Nick Barnes

Docking is essential for a mobile robot that is required to perform precise interactions. Industrial fork-lifts, mobile manufacturing assembly robots, and rescue robots all need to move to an object of interest and dock with it to carry out their tasks.

Docking can be defined as moving from the current position to a desired position and orientation, while following a safe trajectory [2]. The final position and orientation of the robot must be adequate for the tolerances required by the particular task. A vision perspective definition is that a robot should move as near as possible to a target surface, without colliding with the target, and align its viewing direction with the normal to the surface [11]. In order to perform an operation on an object, such as manipulation or inspection, a robot generally needs to dock (e.g., a fork-lift robot docks with a pallet [6] to pick it up and move it elsewhere.) For a fork-lift robot: the object is stationary; position is in two dimensions (on the floor); and, orientation is rotation in one dimension (see Figure 1). For flying or underwater robots, position and orientation may each be defined in three dimensions (e.g., a helicopter landinge on top of a building.) However, the target point may also be mobile, such as capturing "free-flyers" using the "Mobile Servicing Station", which is a manipulator attached to the international space station [13]. In this case, the configuration still consists of a position and orientation relative to the target, but the target also has velocity relative to the environment.

Figure 1: A mobile robot in a starting configuration away from the target object, and the required position and orientation for docking.

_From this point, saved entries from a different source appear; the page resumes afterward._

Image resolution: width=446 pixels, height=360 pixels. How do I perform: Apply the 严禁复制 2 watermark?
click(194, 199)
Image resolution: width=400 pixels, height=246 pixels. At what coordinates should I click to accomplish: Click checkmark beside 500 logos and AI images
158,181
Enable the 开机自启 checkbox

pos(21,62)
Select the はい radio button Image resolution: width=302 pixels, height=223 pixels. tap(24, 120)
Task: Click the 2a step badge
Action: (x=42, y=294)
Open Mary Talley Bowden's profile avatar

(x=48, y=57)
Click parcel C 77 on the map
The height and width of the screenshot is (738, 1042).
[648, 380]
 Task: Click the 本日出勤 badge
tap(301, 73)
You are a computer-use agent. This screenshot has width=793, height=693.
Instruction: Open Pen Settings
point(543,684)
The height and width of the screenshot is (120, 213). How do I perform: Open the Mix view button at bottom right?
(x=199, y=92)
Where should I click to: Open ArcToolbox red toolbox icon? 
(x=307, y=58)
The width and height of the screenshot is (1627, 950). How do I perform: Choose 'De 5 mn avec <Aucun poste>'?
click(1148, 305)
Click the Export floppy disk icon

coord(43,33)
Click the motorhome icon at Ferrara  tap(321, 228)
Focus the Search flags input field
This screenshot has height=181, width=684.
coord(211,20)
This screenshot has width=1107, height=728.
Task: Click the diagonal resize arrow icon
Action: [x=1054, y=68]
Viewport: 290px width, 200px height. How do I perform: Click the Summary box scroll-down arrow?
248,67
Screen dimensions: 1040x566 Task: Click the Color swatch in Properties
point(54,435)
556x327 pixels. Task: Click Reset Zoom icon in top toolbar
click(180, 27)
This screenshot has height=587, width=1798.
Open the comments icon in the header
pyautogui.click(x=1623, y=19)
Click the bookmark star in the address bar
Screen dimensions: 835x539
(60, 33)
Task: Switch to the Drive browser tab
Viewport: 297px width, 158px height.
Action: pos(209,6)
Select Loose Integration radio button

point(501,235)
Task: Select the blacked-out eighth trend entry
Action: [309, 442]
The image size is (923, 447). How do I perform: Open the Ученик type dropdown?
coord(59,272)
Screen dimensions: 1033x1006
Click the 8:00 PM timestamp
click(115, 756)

In most cases, for docking it is essential that robot motion be controlled carefully while there is a danger of collision (i.e., the robot is close to the target). Particularly, in cases such as rescue submarines performing air-lock docking where contact is required. This differentiates docking from related problems of object interaction where the robot should apply an impulse, such as ball kicking in robot soccer contests.

A break-down of the docking problem

Docking can be performed as three distinct sub-problems [1]: (1) move rapidly to the general location of the object, while there is no danger of collision; (2) move carefully to be close to the required docking configuration; and, (3) move to the destination configuration with the required precision, or performing some final docking operation. In this document, we will call these (1) move close to object, (2) approximate dock, and (3) high-precision dock. Arkin and MacKenzie [1] present a method of temporal coordination for general robot tasks that brings these three tasks together under a single system.

In this section, we will treat the three sub-problems separately, while being primarily concerned with the second.

Moving close to object, can often be achieved using standard methods for navigation. The main task is to move to a location where the object will register adequately with the robot's sensors. See the CVonline section on Interactive Demo of Map-Building and Localisation in a Simulated Environment for an example of a general navigation mobile robotic system.

For high-precision docking, how close the robot must be before this sub-task begins is dependent on the size of the robot and object, but may be a matter of centimetres. High-precision docking is often performed using special purpose hardware, such as ultrasonics [1], or other range-finding devices. Mandel and Duffie [9] present a system that avoids the problem of high-precision docking for manipulation. They recognise features of a docking target surface and calculate the true relative pose. This is compared with the expected pose for which manipulator motions were calculated. Required manipulator motions can then be transformed based on this error.

Vision-based methods for approximate docking are common. Methods using other sensors such as sonar and laser range finders are also possible, but are not discussed here. Vision is an excellent sensor for the docking problem because high data rates can be achieved with low cost hardware. Further, vision allows systems to discriminate between objects with similar structure, which is difficult for range-sensor based systems.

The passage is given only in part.